Book Review: Travels in West Africa
About.com Rating
The Bottom Line
Recounting an encounter with a crocodile who "chose to get his front paws over the stern of my canoe, and endeavoured to improve our acquaintance," Mary Kingsley found she had to "retire to the bows... and fetch him a clip on the snout with a paddle." This is a captivating account of "One Woman's Epic and Eccentric Journey in the 1890s."
Pros
- Kingsley is one of the few true women explorers
- A fascinating journal by a borderline eccentric
- The book was a best-seller when published in 1897
Cons
- Kingsley is over played today as a feminist idol
Description
- Paperback: 270 pages
- US Publisher: Sterling Pub Co Inc, © 2001
- UK Publisher: Phoenix Press, © 2000
- ISBN: 1842121103
Guide Review - Book Review: Travels in West Africa
On the death of her parents, Mary Kingsley set out to study native religion and law in West Africa, and to complete the work done by her father in the study of comparative sacrificial rites and fetishes.

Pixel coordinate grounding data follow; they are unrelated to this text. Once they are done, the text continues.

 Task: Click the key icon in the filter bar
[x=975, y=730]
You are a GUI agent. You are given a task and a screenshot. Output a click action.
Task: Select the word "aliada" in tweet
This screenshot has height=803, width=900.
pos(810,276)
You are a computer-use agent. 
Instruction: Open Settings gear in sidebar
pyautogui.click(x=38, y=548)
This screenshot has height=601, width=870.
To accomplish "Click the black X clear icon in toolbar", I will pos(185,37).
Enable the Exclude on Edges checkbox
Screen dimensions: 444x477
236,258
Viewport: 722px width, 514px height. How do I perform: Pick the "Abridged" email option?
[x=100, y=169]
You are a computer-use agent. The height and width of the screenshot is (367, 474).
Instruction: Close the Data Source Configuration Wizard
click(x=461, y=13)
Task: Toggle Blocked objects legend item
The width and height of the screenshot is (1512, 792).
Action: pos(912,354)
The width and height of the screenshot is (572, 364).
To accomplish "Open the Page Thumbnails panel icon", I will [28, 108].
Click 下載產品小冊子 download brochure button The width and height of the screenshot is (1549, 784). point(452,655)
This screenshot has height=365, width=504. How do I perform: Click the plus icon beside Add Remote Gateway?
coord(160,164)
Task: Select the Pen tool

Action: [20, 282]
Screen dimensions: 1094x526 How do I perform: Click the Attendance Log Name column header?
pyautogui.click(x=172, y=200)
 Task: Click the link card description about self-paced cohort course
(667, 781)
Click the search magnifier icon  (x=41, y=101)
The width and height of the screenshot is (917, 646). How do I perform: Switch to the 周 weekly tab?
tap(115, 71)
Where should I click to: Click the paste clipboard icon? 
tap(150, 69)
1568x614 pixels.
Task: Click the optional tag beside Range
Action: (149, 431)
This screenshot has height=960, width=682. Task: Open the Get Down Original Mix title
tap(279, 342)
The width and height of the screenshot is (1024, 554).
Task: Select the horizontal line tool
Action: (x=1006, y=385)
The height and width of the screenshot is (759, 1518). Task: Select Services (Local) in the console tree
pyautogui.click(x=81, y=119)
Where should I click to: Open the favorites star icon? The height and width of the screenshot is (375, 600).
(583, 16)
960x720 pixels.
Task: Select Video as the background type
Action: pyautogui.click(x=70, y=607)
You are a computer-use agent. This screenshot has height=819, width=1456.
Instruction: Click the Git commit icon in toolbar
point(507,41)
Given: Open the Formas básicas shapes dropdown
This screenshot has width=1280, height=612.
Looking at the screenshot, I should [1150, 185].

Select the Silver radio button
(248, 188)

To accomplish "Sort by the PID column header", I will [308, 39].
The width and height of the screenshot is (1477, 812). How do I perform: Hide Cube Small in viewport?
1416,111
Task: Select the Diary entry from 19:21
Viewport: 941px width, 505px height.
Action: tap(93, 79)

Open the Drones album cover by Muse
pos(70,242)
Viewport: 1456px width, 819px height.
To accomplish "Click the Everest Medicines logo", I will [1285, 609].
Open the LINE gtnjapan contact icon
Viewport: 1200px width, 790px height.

Her story is remarkable because she had, till then, led the sheltered, middle-class life of a Victorian spinster. Her book is a testament to understatement and humour - few explorers made less of the hardships and dangers experienced whilst travelling. Miss Kingsley made two trips to West Africa, hacking her way through the jungle in the same clothes she wore back in England - their worth being proved when she fell, unscathed, into a spear trap. Travels in West Africa (1897) was written after her second journey - she had made preparations for a third but was diverted by the Boer War, South Africa, where she died of enteric fever while tending Boer prisoners.